Even if Yuri kept pretending Sezru wasn’t there at all.
It’s only much, much later Sezru realizes they’re all funeral hymns.
-
Sezru finds himself visiting Yuri’s room every now and then, against his better judgment. No matter how beaten Yuri was when Sezru found him, Yuri’s still a member of the Light clan; powers incompatibility aside, there’s also the matter where Dark Kingdom and Light Palace are still at war. A former Light Seer living in the guest room of the Castle - instead of the dungeon - is bound to raise questions and more than a little suspicion.
Sooner or later, a problem is going to present itself.
But for now - but for now, he just watches, and sees, and observes, and tries not to do more.
“You could try to go out. Leave this room.” Sezru had told him.

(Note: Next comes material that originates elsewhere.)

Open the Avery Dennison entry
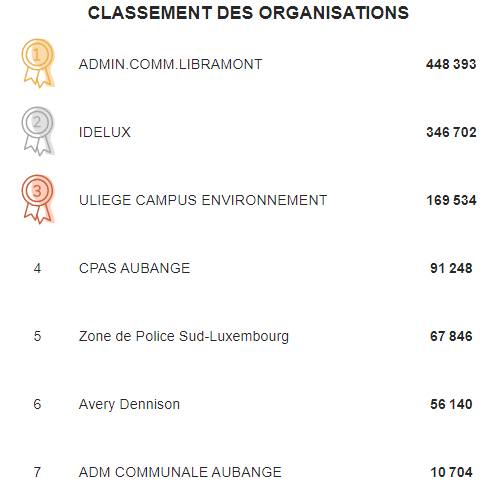 point(129,404)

“No, really. It’s okay.” Yuri had said. “My presence had caused enough uproar as it is. No need to agitate anyone further by going about in the Castle, don’t you think?” Yuri had smiled then; he had smiled a smile that’s just a bit too cheerful for it to be genuine. And the tone he had been delivering it with speaks of authority, of experience, and not just a guess.
Somebody’s been around disturbing Yuri, and Sezru hadn’t known about it.
There’s enough power in Sezru’s hands; if he wanted anyone disappear, it wouldn’t even take a second. And considering his status as the Prince, none would ever punish him for it.
Except the King himself, that is. But these days, Shaosien is always too wrapped up in his own head to be much threat to anyone who isn’t a Queen of Light.
Sezru had thought his status alone would be enough protection for Yuri.
But powers incompatibility goes both ways; and fear has always been a great motivator.
Sezru really should’ve known better.
-
Splattered red smear decorates the walls of the room, filling the air with the metallic scent of blood. Messy and brutal, with nothing left to recover, whoever did this clearly had a flair for dramatics.
Sezru walks to the far side of the room, where a seemingly broken body of a human lies unmoving in a pool of blood. The person's fair hair and once pristine white clothes stand stark in contrast to the dark red color of blood staining them. From where Sezru’s standing, it doesn't seem like the person is breathing at all.
He crosses the room and crouches in front of the figure on the floor, his fingers immediately checking for the pulse in the other's neck. Faint, but it's there. He's still alive.
“Yuri-oppa.” Sezru says. No answer. Yuri doesn't even stir. “Yuri-oppa.” He repeats.
Still no movement.
“Kill them.” Calm. Cold. Collected. Unaffected. Like it's just any other order.
“Yes, Sir.” The guards salute at once and leave, leaving him alone with a barely alive Yuri Schaver.
He hooks one arm behind Yuri's back and the other under his knees, before he easily lifts him off the ground and starts to lead the way to his private quarter. He doesn't want to take chances. There's no guarantee such 'incident' wouldn't happen again. Besides, it would be easier to watch over him if they are sharing the same space.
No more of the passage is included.